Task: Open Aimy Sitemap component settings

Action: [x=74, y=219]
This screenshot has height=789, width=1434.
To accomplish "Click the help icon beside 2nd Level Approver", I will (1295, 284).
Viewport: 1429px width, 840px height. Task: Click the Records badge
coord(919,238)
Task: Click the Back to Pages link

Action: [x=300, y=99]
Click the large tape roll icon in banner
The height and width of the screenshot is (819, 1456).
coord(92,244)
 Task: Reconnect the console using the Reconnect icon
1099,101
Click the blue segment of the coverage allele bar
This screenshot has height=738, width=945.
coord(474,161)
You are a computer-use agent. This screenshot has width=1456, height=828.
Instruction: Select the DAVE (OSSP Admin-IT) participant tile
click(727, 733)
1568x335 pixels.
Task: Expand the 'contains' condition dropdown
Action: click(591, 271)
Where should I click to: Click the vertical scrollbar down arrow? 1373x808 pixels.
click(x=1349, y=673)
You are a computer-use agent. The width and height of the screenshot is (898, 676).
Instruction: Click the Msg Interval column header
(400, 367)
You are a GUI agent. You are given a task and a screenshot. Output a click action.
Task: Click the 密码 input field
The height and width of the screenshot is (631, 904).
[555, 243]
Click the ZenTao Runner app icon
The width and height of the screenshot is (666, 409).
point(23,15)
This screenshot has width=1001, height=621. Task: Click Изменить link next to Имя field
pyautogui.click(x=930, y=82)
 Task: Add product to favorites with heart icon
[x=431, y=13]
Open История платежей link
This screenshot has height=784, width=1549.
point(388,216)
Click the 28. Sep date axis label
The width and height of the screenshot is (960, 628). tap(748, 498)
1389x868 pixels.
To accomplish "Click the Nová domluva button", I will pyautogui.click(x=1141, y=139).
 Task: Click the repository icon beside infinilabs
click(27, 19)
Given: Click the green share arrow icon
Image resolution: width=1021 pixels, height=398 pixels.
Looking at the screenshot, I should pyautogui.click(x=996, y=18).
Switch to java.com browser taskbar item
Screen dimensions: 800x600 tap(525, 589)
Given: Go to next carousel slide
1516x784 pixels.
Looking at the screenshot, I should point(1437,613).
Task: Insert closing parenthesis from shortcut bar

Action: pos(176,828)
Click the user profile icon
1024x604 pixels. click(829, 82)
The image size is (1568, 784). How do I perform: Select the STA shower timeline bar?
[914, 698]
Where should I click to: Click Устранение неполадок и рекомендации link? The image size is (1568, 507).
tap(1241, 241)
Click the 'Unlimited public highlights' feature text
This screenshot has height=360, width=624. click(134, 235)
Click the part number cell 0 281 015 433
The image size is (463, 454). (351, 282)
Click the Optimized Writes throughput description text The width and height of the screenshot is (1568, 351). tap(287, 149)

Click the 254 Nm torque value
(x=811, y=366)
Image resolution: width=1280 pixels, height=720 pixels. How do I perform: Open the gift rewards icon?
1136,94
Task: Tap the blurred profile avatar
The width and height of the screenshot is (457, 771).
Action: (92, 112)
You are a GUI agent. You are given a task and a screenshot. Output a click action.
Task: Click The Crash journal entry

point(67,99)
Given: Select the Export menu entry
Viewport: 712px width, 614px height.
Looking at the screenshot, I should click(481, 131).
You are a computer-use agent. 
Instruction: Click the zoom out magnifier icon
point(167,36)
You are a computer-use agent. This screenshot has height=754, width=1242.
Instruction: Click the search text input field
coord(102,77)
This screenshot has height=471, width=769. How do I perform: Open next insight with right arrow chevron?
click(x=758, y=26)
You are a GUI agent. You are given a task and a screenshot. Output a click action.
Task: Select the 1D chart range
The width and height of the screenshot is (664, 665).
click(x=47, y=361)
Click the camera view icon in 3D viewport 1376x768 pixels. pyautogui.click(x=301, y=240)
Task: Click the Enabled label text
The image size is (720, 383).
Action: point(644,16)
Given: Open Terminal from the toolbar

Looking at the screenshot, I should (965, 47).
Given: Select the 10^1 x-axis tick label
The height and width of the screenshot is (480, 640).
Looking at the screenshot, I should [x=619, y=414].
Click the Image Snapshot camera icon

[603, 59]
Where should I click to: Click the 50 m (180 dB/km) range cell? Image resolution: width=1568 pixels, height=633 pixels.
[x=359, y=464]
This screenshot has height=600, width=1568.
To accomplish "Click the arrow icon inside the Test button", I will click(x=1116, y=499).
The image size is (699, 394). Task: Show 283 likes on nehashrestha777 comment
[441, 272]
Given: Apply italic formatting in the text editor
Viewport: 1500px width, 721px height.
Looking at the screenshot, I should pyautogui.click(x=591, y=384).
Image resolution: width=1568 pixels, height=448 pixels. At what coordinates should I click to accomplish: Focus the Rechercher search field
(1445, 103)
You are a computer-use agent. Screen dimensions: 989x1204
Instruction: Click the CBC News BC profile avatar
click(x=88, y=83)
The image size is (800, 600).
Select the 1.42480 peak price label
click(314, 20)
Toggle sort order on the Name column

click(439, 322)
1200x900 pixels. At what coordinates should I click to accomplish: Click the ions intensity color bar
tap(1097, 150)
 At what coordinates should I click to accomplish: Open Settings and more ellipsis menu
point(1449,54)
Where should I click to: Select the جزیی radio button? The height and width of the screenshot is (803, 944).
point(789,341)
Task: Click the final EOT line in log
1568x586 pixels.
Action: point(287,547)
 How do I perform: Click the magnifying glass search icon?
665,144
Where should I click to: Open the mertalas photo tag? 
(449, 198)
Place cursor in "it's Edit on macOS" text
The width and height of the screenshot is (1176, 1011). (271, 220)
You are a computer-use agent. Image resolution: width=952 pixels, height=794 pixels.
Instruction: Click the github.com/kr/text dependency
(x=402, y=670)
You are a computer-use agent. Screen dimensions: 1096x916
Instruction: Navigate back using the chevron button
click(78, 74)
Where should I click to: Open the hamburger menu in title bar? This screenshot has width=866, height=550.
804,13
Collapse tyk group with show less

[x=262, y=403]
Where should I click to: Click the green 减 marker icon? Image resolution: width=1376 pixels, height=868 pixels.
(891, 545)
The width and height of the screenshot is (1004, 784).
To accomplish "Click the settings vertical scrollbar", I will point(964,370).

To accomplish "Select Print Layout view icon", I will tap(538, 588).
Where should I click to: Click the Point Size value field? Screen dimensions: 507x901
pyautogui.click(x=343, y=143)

+ + + + +

## Your goal
Your answer must be the full listing, restated word for word.

## Response to the exercise
Task: Open Aimy Sitemap component settings

Action: [x=74, y=219]
This screenshot has height=789, width=1434.
To accomplish "Click the help icon beside 2nd Level Approver", I will (1295, 284).
Viewport: 1429px width, 840px height. Task: Click the Records badge
coord(919,238)
Task: Click the Back to Pages link

Action: [x=300, y=99]
Click the large tape roll icon in banner
The height and width of the screenshot is (819, 1456).
coord(92,244)
 Task: Reconnect the console using the Reconnect icon
1099,101
Click the blue segment of the coverage allele bar
This screenshot has height=738, width=945.
coord(474,161)
You are a computer-use agent. This screenshot has width=1456, height=828.
Instruction: Select the DAVE (OSSP Admin-IT) participant tile
click(727, 733)
1568x335 pixels.
Task: Expand the 'contains' condition dropdown
Action: click(591, 271)
Where should I click to: Click the vertical scrollbar down arrow? 1373x808 pixels.
click(x=1349, y=673)
You are a computer-use agent. The width and height of the screenshot is (898, 676).
Instruction: Click the Msg Interval column header
(400, 367)
You are a GUI agent. You are given a task and a screenshot. Output a click action.
Task: Click the 密码 input field
The height and width of the screenshot is (631, 904).
[555, 243]
Click the ZenTao Runner app icon
The width and height of the screenshot is (666, 409).
point(23,15)
This screenshot has width=1001, height=621. Task: Click Изменить link next to Имя field
pyautogui.click(x=930, y=82)
 Task: Add product to favorites with heart icon
[x=431, y=13]
Open История платежей link
This screenshot has height=784, width=1549.
point(388,216)
Click the 28. Sep date axis label
The width and height of the screenshot is (960, 628). tap(748, 498)
1389x868 pixels.
To accomplish "Click the Nová domluva button", I will pyautogui.click(x=1141, y=139).
 Task: Click the repository icon beside infinilabs
click(27, 19)
Given: Click the green share arrow icon
Image resolution: width=1021 pixels, height=398 pixels.
Looking at the screenshot, I should pyautogui.click(x=996, y=18).
Switch to java.com browser taskbar item
Screen dimensions: 800x600 tap(525, 589)
Given: Go to next carousel slide
1516x784 pixels.
Looking at the screenshot, I should point(1437,613).
Task: Insert closing parenthesis from shortcut bar

Action: pos(176,828)
Click the user profile icon
1024x604 pixels. click(829, 82)
The image size is (1568, 784). How do I perform: Select the STA shower timeline bar?
[914, 698]
Where should I click to: Click Устранение неполадок и рекомендации link? The image size is (1568, 507).
tap(1241, 241)
Click the 'Unlimited public highlights' feature text
This screenshot has height=360, width=624. click(134, 235)
Click the part number cell 0 281 015 433
The image size is (463, 454). (351, 282)
Click the Optimized Writes throughput description text The width and height of the screenshot is (1568, 351). tap(287, 149)

Click the 254 Nm torque value
(x=811, y=366)
Image resolution: width=1280 pixels, height=720 pixels. How do I perform: Open the gift rewards icon?
1136,94
Task: Tap the blurred profile avatar
The width and height of the screenshot is (457, 771).
Action: (92, 112)
You are a GUI agent. You are given a task and a screenshot. Output a click action.
Task: Click The Crash journal entry

point(67,99)
Given: Select the Export menu entry
Viewport: 712px width, 614px height.
Looking at the screenshot, I should click(481, 131).
You are a computer-use agent. 
Instruction: Click the zoom out magnifier icon
point(167,36)
You are a computer-use agent. This screenshot has height=754, width=1242.
Instruction: Click the search text input field
coord(102,77)
This screenshot has height=471, width=769. How do I perform: Open next insight with right arrow chevron?
click(x=758, y=26)
You are a GUI agent. You are given a task and a screenshot. Output a click action.
Task: Select the 1D chart range
The width and height of the screenshot is (664, 665).
click(x=47, y=361)
Click the camera view icon in 3D viewport 1376x768 pixels. pyautogui.click(x=301, y=240)
Task: Click the Enabled label text
The image size is (720, 383).
Action: point(644,16)
Given: Open Terminal from the toolbar

Looking at the screenshot, I should (965, 47).
Given: Select the 10^1 x-axis tick label
The height and width of the screenshot is (480, 640).
Looking at the screenshot, I should [x=619, y=414].
Click the Image Snapshot camera icon

[603, 59]
Where should I click to: Click the 50 m (180 dB/km) range cell? Image resolution: width=1568 pixels, height=633 pixels.
[x=359, y=464]
This screenshot has height=600, width=1568.
To accomplish "Click the arrow icon inside the Test button", I will click(x=1116, y=499).
The image size is (699, 394). Task: Show 283 likes on nehashrestha777 comment
[441, 272]
Given: Apply italic formatting in the text editor
Viewport: 1500px width, 721px height.
Looking at the screenshot, I should pyautogui.click(x=591, y=384).
Image resolution: width=1568 pixels, height=448 pixels. At what coordinates should I click to accomplish: Focus the Rechercher search field
(1445, 103)
You are a computer-use agent. Screen dimensions: 989x1204
Instruction: Click the CBC News BC profile avatar
click(x=88, y=83)
The image size is (800, 600).
Select the 1.42480 peak price label
click(314, 20)
Toggle sort order on the Name column

click(439, 322)
1200x900 pixels. At what coordinates should I click to accomplish: Click the ions intensity color bar
tap(1097, 150)
 At what coordinates should I click to accomplish: Open Settings and more ellipsis menu
point(1449,54)
Where should I click to: Select the جزیی radio button? The height and width of the screenshot is (803, 944).
point(789,341)
Task: Click the final EOT line in log
1568x586 pixels.
Action: point(287,547)
 How do I perform: Click the magnifying glass search icon?
665,144
Where should I click to: Open the mertalas photo tag? 
(449, 198)
Place cursor in "it's Edit on macOS" text
The width and height of the screenshot is (1176, 1011). (271, 220)
You are a computer-use agent. Image resolution: width=952 pixels, height=794 pixels.
Instruction: Click the github.com/kr/text dependency
(x=402, y=670)
You are a computer-use agent. Screen dimensions: 1096x916
Instruction: Navigate back using the chevron button
click(78, 74)
Where should I click to: Open the hamburger menu in title bar? This screenshot has width=866, height=550.
804,13
Collapse tyk group with show less

[x=262, y=403]
Where should I click to: Click the green 减 marker icon? Image resolution: width=1376 pixels, height=868 pixels.
(891, 545)
The width and height of the screenshot is (1004, 784).
To accomplish "Click the settings vertical scrollbar", I will point(964,370).

To accomplish "Select Print Layout view icon", I will tap(538, 588).
Where should I click to: Click the Point Size value field? Screen dimensions: 507x901
pyautogui.click(x=343, y=143)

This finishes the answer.